# [Work request]
Write out exactly the lines running from the one with "Viewport: 584px width, 815px" to the end of the data, including both of those lines and excluding pictures.

# [Exercise data]

--------------------

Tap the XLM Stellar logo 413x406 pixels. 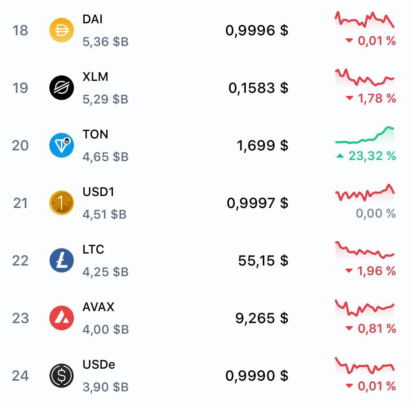tap(62, 88)
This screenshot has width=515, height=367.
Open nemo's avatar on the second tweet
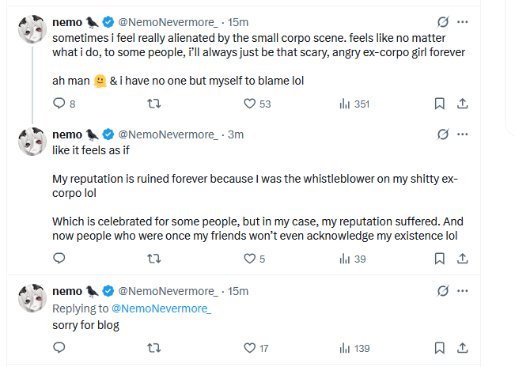tap(31, 142)
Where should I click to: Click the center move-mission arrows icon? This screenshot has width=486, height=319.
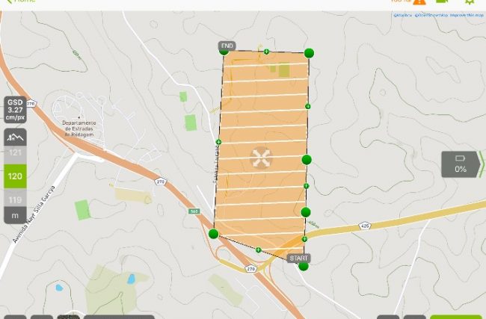261,158
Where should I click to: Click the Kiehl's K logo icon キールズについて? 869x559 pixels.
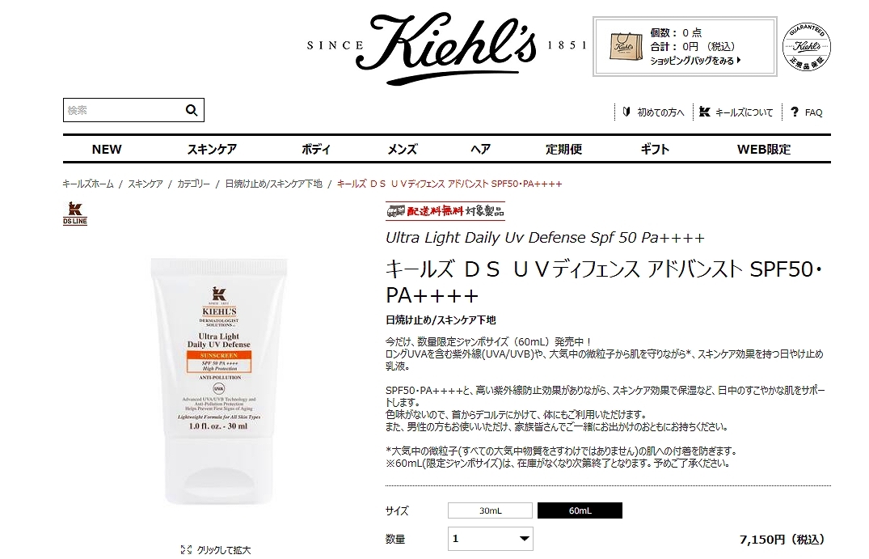[x=704, y=112]
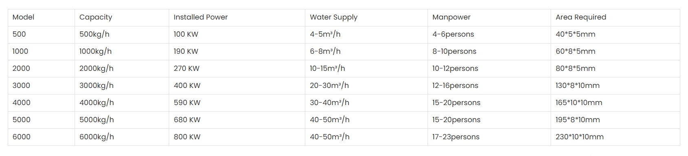Select the model 3000 cell
Image resolution: width=688 pixels, height=156 pixels.
pos(41,86)
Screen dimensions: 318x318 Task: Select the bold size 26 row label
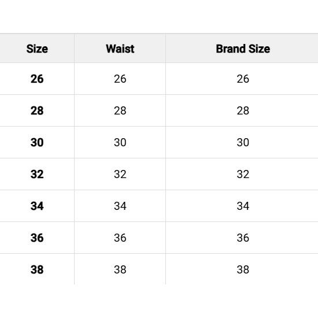pos(37,79)

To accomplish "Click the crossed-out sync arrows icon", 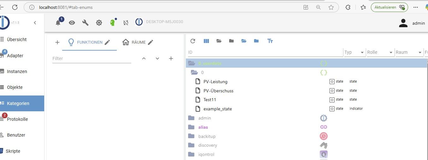I will coord(126,23).
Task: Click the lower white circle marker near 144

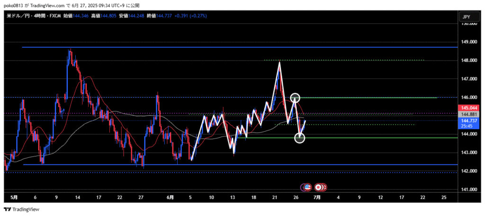Action: tap(300, 138)
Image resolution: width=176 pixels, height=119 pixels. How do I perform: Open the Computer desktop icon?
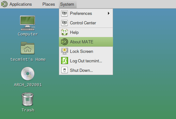(28, 23)
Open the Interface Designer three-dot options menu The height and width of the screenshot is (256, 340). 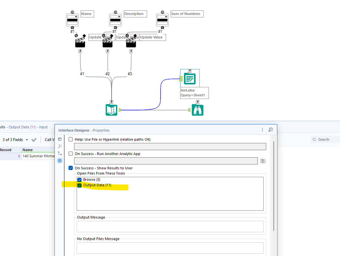point(262,130)
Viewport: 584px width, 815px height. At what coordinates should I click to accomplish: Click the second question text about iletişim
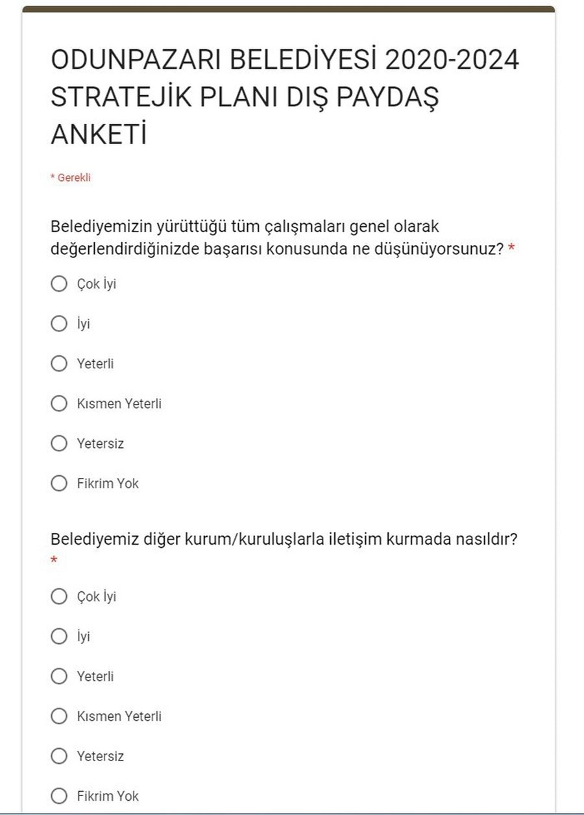tap(284, 539)
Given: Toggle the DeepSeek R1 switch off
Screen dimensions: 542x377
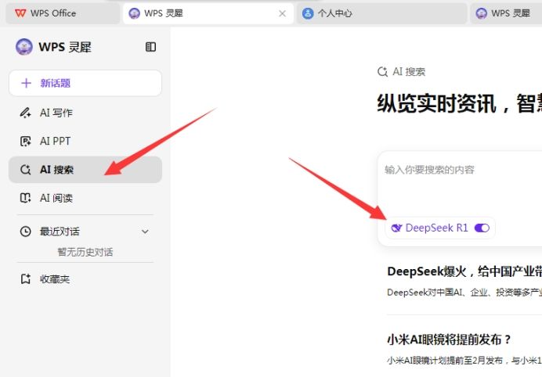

--------------------

# [Task answer]
Viewport: 584px width, 815px height. At what coordinates should I click to accomplish: Click the second question text about iletişim
tap(284, 539)
Given: Toggle the DeepSeek R1 switch off
Screen dimensions: 542x377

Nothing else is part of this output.